But in an age where an athlete's beliefs and causes are as important as their performance on the sports field, what should brands be wary of and how can they work with sports personalities in an authentic way?

We asked John McKelvey and Hannes Ciatti, founders of NY boutique JohnXHannes, who created Under Armour's I Will Want I Want, and Academy director Ian Pons Jewell, who's helmed two spots for Nike China, what they've learned from their experience.   

The Creatives: John McKelvey (left) and Hannes Ciatti

You've worked with a series of sports personalities over the course of your careers - how have you gone about building believable connections between the brands and the athletes? 

We believe in bringing together culturally relevant talent with a brave brand to tell a mutually beneficial story. Enormous value can be created from authentic partnerships, through an alignment of shared values. Then telling a story that resonates because of its human insight, connection to the real world and credible brand role.

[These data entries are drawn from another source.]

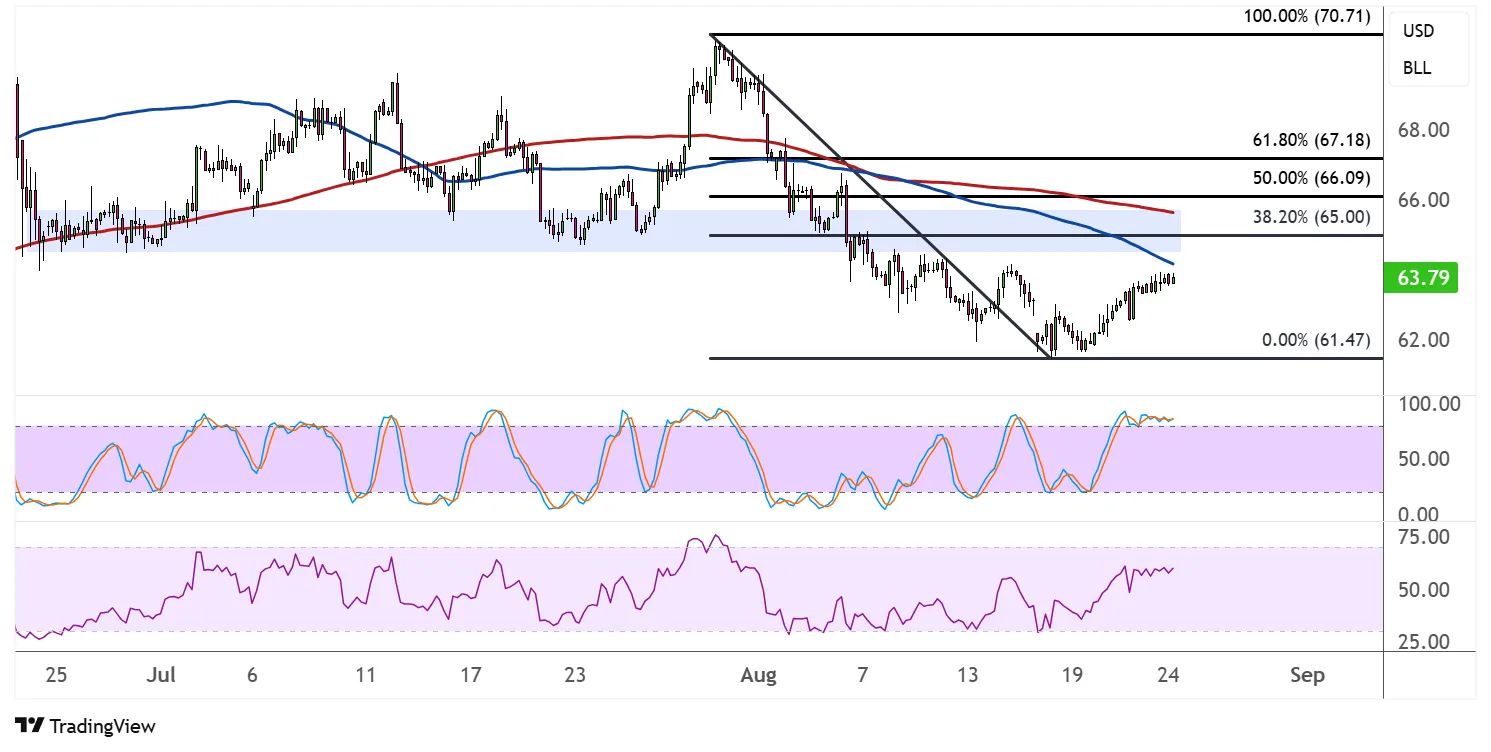1491x752 pixels.
Task: Open the TradingView text link
Action: tap(102, 726)
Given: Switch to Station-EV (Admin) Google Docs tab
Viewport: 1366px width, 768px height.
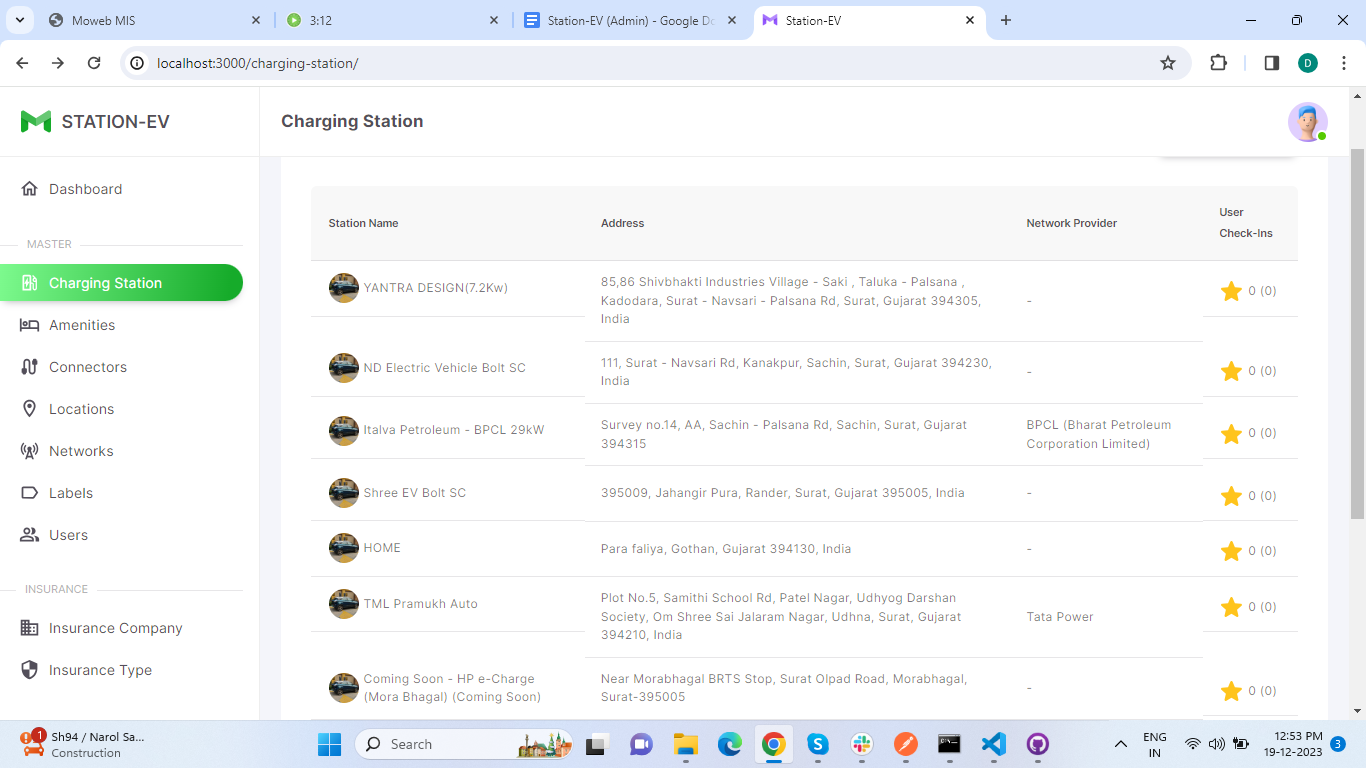Looking at the screenshot, I should (630, 20).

Even if the talent cost is the same, there’s a difference between talent just getting a paycheck and the exponential value of building a mutually beneficial partnership. 

So we’ve always tried to find true, personal common ground on which to build creative work, from collaborating with Serena Williams and Neymar Jr. for Beats by Dre, to Misty Copeland and Gisele Bundchen for Under Armour, to Shaun White for Squarespace. When both an athlete—the person, not a manufactured persona—and a brand can unite over an inspiring shared value, it resonates. Great stories have heart. And when you invest early in that relationship, it pays off in the end. Build the right partnerships, find common ground, be authentic and make everyone involved look good. 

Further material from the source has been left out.